* _Exercise objective_
Rewrite only the lines from the one containing "Task: Open the" through the end of the listing, including the requests, with every coordinate in the answers multiplied by 0.25 and rounded to a whole number, halves rounded up. Leave the pictures out.
───── Working data
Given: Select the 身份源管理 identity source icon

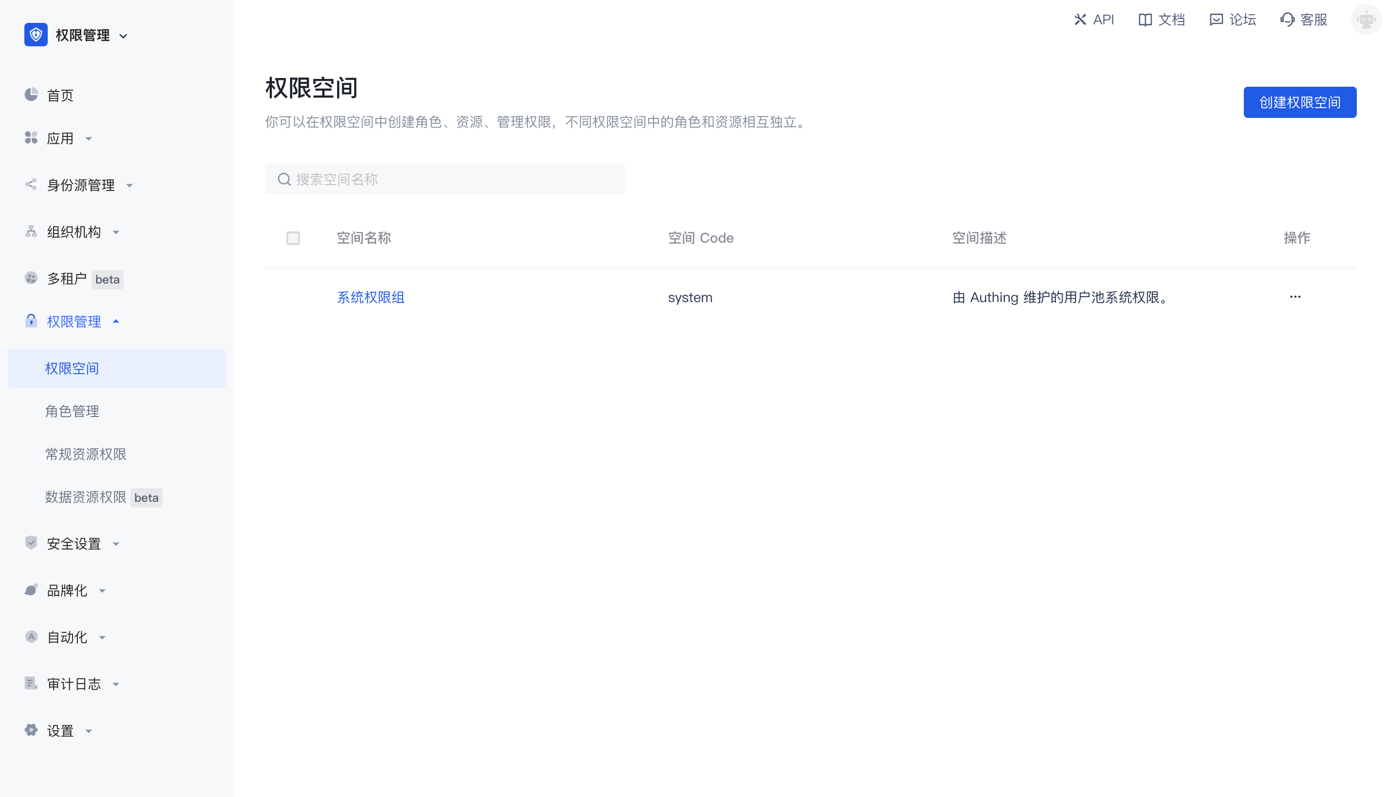Looking at the screenshot, I should coord(31,185).
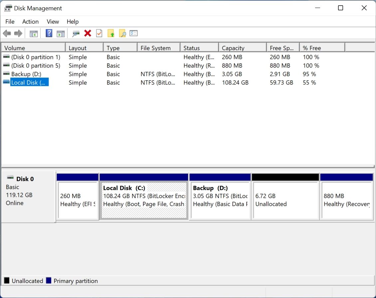
Task: Toggle the Show/Hide Action Pane toolbar icon
Action: click(61, 33)
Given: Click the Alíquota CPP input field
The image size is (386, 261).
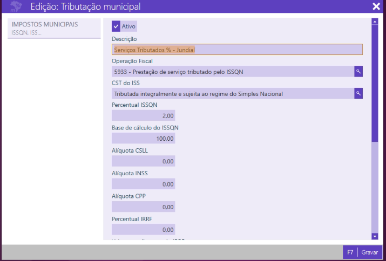Looking at the screenshot, I should tap(144, 207).
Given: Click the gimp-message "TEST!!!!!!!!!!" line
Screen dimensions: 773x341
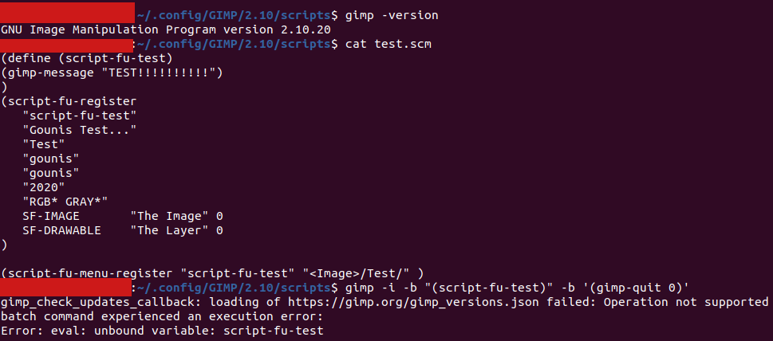Looking at the screenshot, I should pyautogui.click(x=112, y=73).
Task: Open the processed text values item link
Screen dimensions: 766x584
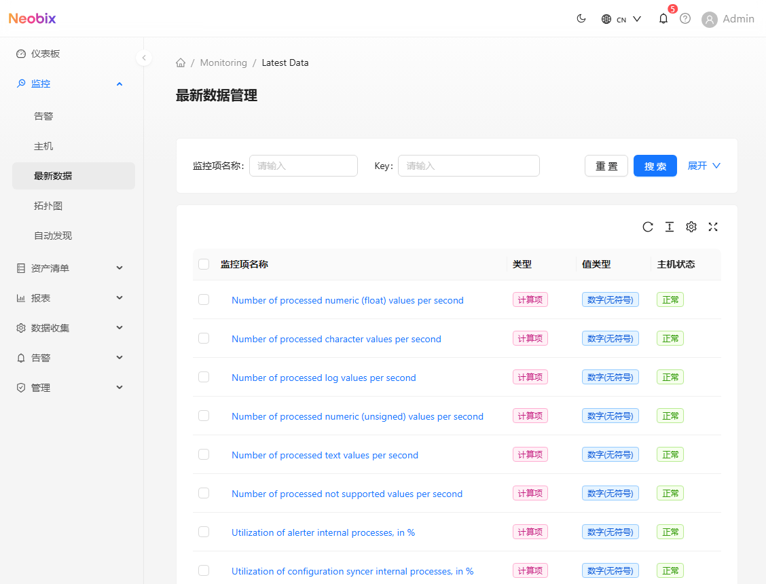Action: coord(325,455)
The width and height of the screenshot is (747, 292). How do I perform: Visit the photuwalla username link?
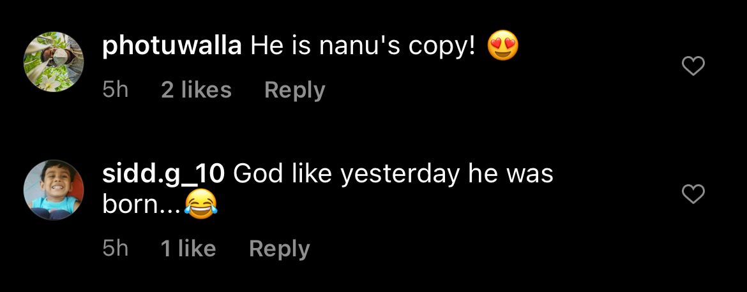(x=171, y=47)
──────────
* _Answer_
Task: Open the processed text values item link
Screen dimensions: 766x584
Action: coord(81,114)
The width and height of the screenshot is (747, 292). How do I perform: Visit the photuwalla username link?
(x=43, y=12)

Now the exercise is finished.